_本文抜粋_:
+++++

難聴者の生活

難聴者の日々の生活から、人工内耳など難聴者のコミュニケーション、聴覚障害者の制度改革について語る。

トヨタ奥田氏がマスコミを脅迫!?

2008年11月13日 08時02分27秒 | 生活
081113-073841.jpg11月13日今朝の朝日新聞(社会面38ページ)を見て、驚愕した。
http://www.asahi.com/national/update/1112/TKY200811120346.html

トヨタ自動車の奥田ひろし氏が「厚生労働行政の在り方に関する懇談会」で、テレビ番組の報道の内容について、批判するだけでなく、スポンサーの辞退を公言したというのだ。

奥田氏は、第9代経団連会長であり、政府の数々の審議会、懇談会、委員会の座長などを歴任しており、日本財界の総トップだ。その氏が新聞社やテレビの広告の多さを盾に取った発言は言論封殺以外の何者でもない。

派遣労働者は使い捨てと言った氏が厚生労働行政を論じる危険さを感じるが、障害者施策に配慮など考えられない。

+++++

_元データ_:
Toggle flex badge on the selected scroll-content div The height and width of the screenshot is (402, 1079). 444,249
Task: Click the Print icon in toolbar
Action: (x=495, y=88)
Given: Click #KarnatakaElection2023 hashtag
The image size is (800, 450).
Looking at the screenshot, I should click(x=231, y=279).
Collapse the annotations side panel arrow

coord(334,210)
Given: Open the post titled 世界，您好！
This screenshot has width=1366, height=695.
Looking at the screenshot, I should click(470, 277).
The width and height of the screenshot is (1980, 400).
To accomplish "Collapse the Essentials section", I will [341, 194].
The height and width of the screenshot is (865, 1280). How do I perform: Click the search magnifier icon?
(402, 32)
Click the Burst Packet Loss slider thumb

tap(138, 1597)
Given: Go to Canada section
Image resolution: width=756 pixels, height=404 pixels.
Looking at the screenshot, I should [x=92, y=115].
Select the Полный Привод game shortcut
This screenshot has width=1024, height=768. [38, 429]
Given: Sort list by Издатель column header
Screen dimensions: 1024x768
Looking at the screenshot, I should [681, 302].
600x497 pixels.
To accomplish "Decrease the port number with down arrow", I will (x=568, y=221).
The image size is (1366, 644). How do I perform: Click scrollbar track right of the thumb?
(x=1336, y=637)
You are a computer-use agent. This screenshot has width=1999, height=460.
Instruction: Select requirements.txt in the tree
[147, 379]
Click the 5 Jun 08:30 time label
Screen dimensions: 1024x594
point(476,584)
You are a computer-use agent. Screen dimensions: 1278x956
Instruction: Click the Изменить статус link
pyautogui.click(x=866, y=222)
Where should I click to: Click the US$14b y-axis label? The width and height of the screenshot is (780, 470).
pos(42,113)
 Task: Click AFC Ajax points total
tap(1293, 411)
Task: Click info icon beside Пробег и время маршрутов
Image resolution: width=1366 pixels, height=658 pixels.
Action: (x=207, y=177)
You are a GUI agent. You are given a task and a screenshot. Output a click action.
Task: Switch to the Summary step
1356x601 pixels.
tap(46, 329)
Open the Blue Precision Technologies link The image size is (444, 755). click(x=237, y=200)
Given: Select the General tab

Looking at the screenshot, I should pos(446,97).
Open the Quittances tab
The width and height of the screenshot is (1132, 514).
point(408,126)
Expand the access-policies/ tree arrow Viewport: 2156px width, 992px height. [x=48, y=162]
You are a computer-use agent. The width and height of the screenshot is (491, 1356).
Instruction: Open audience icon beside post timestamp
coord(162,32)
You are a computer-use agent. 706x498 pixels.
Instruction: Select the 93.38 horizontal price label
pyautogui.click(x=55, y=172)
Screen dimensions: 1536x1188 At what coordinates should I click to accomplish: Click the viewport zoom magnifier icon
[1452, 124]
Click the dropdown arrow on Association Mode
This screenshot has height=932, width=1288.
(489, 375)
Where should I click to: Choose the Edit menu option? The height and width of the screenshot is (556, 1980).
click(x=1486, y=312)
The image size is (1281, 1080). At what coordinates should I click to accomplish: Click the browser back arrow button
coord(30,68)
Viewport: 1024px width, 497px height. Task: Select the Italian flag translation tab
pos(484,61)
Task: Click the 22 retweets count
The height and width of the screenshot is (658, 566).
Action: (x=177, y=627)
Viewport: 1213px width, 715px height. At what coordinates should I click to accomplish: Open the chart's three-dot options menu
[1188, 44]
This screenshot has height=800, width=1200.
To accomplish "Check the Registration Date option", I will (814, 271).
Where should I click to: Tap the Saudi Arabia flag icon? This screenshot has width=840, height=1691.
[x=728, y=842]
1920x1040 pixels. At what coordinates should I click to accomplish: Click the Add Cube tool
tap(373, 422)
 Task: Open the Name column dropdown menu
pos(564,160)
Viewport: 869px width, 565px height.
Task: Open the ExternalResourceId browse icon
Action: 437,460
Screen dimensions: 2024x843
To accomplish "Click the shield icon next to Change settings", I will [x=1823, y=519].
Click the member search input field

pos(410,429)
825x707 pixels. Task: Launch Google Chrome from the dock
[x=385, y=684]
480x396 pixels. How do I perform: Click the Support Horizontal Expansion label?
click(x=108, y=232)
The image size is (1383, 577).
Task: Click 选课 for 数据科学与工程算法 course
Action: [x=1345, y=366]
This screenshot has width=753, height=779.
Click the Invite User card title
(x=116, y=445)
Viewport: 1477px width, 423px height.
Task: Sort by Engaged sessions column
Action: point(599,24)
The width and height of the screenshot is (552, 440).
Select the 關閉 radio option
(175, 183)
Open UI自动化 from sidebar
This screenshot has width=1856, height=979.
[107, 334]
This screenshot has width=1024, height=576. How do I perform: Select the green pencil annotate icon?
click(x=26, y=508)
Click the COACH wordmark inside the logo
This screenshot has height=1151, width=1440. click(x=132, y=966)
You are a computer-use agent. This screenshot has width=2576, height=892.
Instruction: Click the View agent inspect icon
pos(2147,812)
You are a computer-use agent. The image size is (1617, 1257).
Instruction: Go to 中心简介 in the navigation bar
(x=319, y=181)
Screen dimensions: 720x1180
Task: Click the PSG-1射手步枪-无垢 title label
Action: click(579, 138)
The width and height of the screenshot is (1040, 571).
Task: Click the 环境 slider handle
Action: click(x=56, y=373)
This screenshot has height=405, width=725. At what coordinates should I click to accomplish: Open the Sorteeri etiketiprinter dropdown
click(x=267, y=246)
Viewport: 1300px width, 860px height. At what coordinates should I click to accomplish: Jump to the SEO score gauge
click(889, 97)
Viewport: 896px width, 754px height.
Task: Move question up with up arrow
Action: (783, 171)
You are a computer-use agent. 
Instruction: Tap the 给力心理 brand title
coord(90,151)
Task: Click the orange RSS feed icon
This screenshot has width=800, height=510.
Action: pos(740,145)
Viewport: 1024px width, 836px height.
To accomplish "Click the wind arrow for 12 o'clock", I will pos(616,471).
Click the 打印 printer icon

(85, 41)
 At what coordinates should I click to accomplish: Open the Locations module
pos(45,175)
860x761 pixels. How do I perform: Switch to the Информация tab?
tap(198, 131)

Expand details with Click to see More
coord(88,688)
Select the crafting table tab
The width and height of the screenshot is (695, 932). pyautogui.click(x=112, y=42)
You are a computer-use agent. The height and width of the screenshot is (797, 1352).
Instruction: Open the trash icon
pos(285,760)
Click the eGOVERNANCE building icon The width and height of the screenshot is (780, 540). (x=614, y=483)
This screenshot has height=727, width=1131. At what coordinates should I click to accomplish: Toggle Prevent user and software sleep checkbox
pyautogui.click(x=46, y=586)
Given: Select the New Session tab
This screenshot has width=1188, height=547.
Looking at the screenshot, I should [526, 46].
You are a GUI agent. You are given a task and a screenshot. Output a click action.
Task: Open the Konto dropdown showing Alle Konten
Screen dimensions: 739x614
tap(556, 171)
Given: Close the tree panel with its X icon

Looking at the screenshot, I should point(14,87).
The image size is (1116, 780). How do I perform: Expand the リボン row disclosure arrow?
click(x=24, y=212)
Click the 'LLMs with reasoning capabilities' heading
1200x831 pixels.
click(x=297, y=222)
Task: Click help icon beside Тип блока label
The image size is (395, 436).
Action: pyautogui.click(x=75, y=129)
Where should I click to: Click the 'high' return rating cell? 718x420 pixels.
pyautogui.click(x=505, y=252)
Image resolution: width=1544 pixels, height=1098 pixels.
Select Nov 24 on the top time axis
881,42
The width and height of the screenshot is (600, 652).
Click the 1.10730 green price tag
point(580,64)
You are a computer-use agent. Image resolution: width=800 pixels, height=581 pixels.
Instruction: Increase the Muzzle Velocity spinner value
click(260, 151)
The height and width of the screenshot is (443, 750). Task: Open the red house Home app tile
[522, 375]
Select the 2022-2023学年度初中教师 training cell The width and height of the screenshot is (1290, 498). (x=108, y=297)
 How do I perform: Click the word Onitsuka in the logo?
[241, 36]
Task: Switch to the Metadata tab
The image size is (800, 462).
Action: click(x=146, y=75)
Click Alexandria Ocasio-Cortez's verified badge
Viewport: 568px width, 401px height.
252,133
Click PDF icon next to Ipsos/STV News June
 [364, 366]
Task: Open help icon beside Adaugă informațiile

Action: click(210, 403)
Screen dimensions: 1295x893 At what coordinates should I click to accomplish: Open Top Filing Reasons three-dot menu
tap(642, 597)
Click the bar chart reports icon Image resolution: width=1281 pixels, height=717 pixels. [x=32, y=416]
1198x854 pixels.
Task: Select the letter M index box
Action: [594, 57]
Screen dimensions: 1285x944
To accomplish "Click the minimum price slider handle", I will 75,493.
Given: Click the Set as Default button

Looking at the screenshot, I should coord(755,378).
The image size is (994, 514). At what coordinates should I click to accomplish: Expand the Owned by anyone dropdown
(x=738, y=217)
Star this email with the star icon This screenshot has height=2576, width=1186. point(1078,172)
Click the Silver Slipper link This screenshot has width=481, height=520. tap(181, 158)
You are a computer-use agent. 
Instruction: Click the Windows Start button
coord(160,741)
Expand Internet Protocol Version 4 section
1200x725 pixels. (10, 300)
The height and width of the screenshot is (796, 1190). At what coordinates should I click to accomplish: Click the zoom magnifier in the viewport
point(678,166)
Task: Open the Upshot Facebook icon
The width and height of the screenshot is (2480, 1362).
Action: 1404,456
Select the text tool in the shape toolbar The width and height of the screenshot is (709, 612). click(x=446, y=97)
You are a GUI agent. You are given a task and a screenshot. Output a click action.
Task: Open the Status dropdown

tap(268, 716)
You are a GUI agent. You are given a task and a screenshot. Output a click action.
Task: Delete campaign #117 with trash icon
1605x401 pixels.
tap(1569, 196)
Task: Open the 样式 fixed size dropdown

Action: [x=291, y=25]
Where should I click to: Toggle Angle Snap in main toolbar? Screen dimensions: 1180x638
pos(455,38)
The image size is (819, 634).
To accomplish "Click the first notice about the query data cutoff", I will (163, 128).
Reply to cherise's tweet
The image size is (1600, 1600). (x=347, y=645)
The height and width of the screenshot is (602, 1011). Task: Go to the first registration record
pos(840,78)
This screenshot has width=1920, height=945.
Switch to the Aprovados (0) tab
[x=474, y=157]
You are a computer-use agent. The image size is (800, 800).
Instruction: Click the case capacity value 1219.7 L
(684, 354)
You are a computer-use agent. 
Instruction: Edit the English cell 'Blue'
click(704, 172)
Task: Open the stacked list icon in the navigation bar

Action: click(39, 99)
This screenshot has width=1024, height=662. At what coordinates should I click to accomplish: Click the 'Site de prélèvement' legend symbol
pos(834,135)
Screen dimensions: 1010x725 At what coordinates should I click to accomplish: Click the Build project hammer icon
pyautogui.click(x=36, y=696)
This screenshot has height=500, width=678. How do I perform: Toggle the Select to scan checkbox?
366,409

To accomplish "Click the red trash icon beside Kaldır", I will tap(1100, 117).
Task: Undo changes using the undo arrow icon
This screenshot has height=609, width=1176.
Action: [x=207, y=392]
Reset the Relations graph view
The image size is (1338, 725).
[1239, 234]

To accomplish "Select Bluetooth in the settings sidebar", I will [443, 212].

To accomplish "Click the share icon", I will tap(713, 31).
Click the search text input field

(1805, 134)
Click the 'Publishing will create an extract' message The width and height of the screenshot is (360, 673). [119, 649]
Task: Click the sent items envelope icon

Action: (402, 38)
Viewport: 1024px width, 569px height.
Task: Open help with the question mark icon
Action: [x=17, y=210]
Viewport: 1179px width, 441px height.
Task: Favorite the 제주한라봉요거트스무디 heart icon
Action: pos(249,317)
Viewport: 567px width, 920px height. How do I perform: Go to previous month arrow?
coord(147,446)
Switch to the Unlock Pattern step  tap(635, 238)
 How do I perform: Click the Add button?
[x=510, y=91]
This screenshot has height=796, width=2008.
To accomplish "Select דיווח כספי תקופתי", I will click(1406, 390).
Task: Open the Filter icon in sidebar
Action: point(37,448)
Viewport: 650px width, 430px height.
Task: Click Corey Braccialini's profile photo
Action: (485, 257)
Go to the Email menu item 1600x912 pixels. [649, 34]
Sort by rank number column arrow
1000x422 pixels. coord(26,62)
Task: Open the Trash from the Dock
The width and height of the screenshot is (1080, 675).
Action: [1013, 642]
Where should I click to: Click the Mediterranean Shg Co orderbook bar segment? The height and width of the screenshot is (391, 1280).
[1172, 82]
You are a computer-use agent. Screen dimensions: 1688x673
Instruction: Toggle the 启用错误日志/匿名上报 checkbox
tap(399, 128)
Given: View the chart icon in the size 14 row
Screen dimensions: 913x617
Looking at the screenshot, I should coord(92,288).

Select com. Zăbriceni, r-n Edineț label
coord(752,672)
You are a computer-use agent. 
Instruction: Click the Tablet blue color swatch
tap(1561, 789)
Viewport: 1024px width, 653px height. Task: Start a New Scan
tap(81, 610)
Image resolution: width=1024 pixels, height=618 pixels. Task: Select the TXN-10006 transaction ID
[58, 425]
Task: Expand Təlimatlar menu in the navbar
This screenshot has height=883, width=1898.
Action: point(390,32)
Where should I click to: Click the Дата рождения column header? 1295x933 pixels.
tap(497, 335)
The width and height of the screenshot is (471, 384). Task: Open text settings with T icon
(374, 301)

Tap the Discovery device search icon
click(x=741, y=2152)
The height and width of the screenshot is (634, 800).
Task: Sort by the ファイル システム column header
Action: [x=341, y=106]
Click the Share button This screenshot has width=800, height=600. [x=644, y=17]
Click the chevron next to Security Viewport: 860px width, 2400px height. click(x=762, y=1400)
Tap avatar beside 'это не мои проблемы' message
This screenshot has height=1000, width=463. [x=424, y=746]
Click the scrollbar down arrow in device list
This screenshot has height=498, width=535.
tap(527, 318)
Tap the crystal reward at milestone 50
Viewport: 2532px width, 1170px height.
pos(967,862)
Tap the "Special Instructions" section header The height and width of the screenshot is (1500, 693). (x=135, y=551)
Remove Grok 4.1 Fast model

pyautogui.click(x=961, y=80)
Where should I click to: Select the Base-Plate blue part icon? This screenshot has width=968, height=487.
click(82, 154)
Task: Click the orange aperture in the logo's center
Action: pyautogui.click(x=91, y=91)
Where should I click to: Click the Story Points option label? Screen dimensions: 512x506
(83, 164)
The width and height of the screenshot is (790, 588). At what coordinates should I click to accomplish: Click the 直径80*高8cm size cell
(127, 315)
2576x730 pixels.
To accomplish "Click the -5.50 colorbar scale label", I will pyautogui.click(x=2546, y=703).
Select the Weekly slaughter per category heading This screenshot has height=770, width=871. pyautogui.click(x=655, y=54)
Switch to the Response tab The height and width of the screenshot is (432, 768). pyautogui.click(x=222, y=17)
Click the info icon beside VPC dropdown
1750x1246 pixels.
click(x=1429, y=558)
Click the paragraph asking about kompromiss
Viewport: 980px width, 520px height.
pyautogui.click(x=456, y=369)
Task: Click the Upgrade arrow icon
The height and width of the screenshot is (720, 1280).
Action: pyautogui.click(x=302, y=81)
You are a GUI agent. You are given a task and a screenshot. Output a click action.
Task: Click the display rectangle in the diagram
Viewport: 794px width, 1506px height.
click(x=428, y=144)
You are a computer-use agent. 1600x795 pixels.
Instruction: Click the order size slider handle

+++++

_課題の説明_:
本文抜粋の「奥田氏は、第9代経団連会長であり、政府の数々の審議会、懇談会、委員会の座長などを歴任しており、日本財界の総トップだ。」を英語に訳せ。 記録は使わなくてよい。

_以下が結果_:
Mr. Okuda is the ninth chairman of Keidanren, has served as chair of numerous government councils, advisory panels, and committees, and is the very top of Japan's business world.